- ZU LÖSENDE AUFGABEN
a) Beantworte die folgenden Fragen zum Quelltext jeweils in einer eigenen Zeile.
(i) Aus welchem Buch stammen die Auszüge?
(ii) Welche beiden Regionen werden zu Beginn als fern bezeichnet?
(iii) Was betraf der Klimawandel nach Ansicht vieler Menschen lange Zeit?
b) Erkläre in ein bis drei Sätzen, woran sich laut dem Quelltext zeigt, dass der Klimawandel keineswegs weit weg ist.
c) Entnimm dem Quelltext wortgetreu den Abschnitt, der mit den Worten „Lange Zeit schien“ beginnt und mit „in Mitteleuropa beeinflusst.“ endet.

- QUELLTEXT
==============================

Erderhitzung TV-Serie Klimaschutz konkret –Wenn das Eis schmilzt, wird es noch wärmer

Trier · So fern Arktis und Antarktis auch sind – was dort derzeit passiert, wird auch hier bei uns Folgen haben.  Auszüge aus dem Buch „Kleine Gase – Große Wirkung: Der Klimawandel“.

 2Sp Kleine Gase große Wirkung 1

2Sp Kleine Gase große Wirkung 1

Foto: TV/Schramm, Johannes

Lange Zeit schien der Klimawandel vielen weit, weit weg. Nichts, das etwas mit ihrem eigenen Leben zu tun hätte. Etwas, das Eisbären betrifft. Gletscher. Und kleine Inselstaaten mit unaussprechlichen Namen. Inzwischen hat sich auch in der breiten Bevölkerung die Erkenntnis durchgesetzt, dass der Klimawandel keineswegs weit weg ist. Dürre, Hitze, Starkregen, Stürme, Überschwemmungen, neue Schädlinge, frühe Ernten, nicht enden wollende Bade-Saisons oder Spitzen-Weinjahrgänge zeigen, wie sehr er das Leben der Menschen auch in Mitteleuropa beeinflusst.

==============================

- DATENTEIL

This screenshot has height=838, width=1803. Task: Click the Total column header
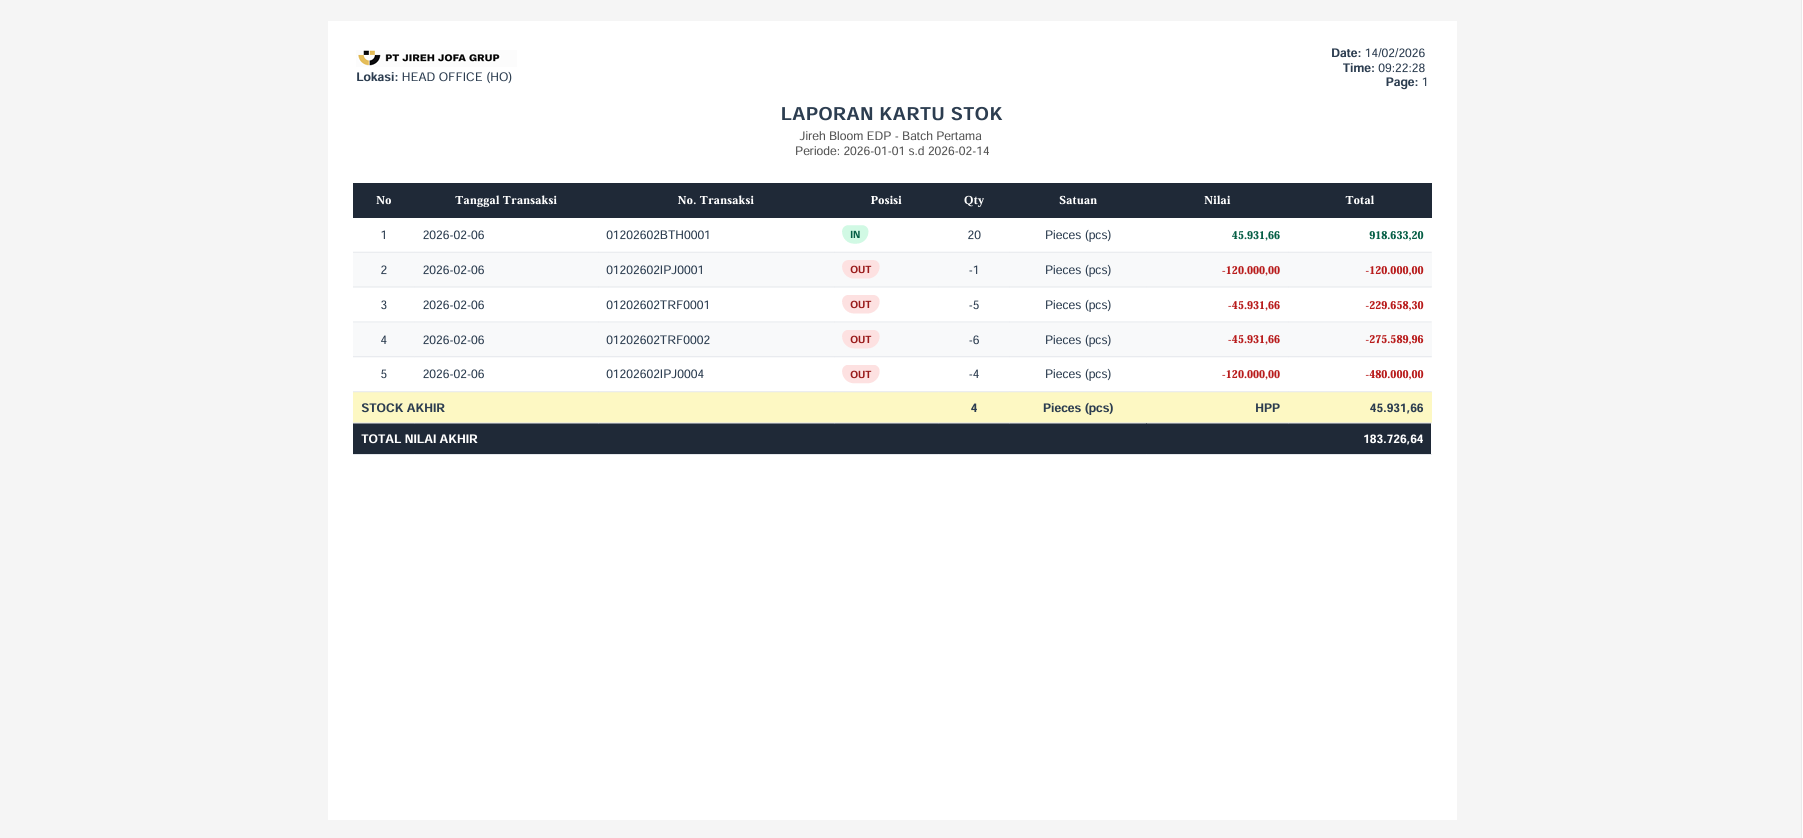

==============================

- LÖSUNGEN DER AUFGABEN
a)
(i) Aus dem Buch „Kleine Gase – Große Wirkung: Der Klimawandel“.
(ii) Arktis und Antarktis.
(iii) Eisbären, Gletscher und kleine Inselstaaten mit unaussprechlichen Namen.

b) Dürre, Hitze, Starkregen, Stürme, Überschwemmungen und neue Schädlinge zeigen es. Auch frühe Ernten, nicht enden wollende Bade-Saisons und Spitzen-Weinjahrgänge gehören dazu. Sie machen deutlich, wie sehr der Klimawandel das Leben der Menschen auch in Mitteleuropa beeinflusst.

c)
Lange Zeit schien der Klimawandel vielen weit, weit weg. Nichts, das etwas mit ihrem eigenen Leben zu tun hätte. Etwas, das Eisbären betrifft. Gletscher. Und kleine Inselstaaten mit unaussprechlichen Namen. Inzwischen hat sich auch in der breiten Bevölkerung die Erkenntnis durchgesetzt, dass der Klimawandel keineswegs weit weg ist. Dürre, Hitze, Starkregen, Stürme, Überschwemmungen, neue Schädlinge, frühe Ernten, nicht enden wollende Bade-Saisons oder Spitzen-Weinjahrgänge zeigen, wie sehr er das Leben der Menschen auch in Mitteleuropa beeinflusst.